- _Task goal_
Print the lines below exactly as they appear, from the line containing "Task: Sort by the 序号 column header" through the end of the items, both ends included.

- _Input_
◆ ◆ ◆ ◆ ◆

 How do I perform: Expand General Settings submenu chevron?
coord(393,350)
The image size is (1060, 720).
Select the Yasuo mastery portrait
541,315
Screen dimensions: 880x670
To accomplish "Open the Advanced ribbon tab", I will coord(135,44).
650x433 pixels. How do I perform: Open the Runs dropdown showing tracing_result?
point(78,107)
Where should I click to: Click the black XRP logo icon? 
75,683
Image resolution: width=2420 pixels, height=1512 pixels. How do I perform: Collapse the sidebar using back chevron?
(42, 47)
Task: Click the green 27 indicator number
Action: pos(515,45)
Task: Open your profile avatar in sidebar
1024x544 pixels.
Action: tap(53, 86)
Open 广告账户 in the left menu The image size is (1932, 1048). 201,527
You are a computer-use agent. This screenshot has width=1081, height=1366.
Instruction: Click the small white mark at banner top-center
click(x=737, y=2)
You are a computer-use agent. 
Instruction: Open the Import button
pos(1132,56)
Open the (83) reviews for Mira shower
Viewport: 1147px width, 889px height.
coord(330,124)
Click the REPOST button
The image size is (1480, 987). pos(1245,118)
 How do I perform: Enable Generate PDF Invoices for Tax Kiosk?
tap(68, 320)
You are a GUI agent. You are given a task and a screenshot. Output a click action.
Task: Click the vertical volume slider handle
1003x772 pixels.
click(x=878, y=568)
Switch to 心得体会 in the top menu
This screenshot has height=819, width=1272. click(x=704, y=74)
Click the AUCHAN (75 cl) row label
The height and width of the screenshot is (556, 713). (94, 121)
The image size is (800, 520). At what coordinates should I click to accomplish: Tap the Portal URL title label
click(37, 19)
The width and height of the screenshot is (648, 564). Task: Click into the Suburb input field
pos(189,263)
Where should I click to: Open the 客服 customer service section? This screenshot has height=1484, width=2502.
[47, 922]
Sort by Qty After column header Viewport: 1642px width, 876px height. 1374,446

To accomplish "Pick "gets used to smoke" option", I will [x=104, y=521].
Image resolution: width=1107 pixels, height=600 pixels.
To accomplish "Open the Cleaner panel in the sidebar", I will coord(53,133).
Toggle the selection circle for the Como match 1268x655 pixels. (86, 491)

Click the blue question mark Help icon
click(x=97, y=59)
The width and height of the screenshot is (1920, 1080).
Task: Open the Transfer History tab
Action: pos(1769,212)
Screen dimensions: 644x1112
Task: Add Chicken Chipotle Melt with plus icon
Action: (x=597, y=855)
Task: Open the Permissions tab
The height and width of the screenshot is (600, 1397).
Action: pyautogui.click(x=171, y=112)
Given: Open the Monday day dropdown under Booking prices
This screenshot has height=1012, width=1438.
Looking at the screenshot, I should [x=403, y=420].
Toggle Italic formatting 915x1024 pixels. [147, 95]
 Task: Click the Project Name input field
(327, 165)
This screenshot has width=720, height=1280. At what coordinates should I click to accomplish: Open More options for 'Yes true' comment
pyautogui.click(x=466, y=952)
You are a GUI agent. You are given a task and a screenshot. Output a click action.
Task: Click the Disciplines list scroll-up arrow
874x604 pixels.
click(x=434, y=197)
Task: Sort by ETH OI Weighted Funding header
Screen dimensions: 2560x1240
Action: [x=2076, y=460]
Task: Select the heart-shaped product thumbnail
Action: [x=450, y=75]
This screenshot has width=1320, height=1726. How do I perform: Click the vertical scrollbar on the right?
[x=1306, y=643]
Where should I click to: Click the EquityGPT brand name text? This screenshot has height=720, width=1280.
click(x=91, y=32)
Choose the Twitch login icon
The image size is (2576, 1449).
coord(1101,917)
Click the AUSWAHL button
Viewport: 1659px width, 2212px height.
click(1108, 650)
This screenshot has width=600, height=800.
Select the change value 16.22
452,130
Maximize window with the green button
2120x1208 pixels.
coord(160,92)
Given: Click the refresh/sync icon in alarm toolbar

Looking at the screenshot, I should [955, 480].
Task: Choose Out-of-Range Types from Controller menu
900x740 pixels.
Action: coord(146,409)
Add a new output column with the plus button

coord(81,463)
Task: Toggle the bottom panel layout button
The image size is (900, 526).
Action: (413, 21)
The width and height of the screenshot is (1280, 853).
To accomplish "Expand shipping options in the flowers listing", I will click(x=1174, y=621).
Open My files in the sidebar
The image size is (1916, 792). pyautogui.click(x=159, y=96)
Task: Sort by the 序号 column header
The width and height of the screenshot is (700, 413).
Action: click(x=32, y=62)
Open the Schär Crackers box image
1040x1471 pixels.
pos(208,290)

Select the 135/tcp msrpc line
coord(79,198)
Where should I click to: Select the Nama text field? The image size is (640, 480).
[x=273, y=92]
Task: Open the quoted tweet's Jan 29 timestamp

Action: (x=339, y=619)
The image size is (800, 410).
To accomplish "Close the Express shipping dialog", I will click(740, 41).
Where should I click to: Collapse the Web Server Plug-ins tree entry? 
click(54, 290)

◆ ◆ ◆ ◆ ◆

- _Result of this exercise_
Task: Sort by the 序号 column header
The width and height of the screenshot is (700, 413).
Action: click(x=32, y=62)
Open the Schär Crackers box image
1040x1471 pixels.
pos(208,290)

Select the 135/tcp msrpc line
coord(79,198)
Where should I click to: Select the Nama text field? The image size is (640, 480).
[x=273, y=92]
Task: Open the quoted tweet's Jan 29 timestamp

Action: (x=339, y=619)
The image size is (800, 410).
To accomplish "Close the Express shipping dialog", I will click(740, 41).
Where should I click to: Collapse the Web Server Plug-ins tree entry? 
click(54, 290)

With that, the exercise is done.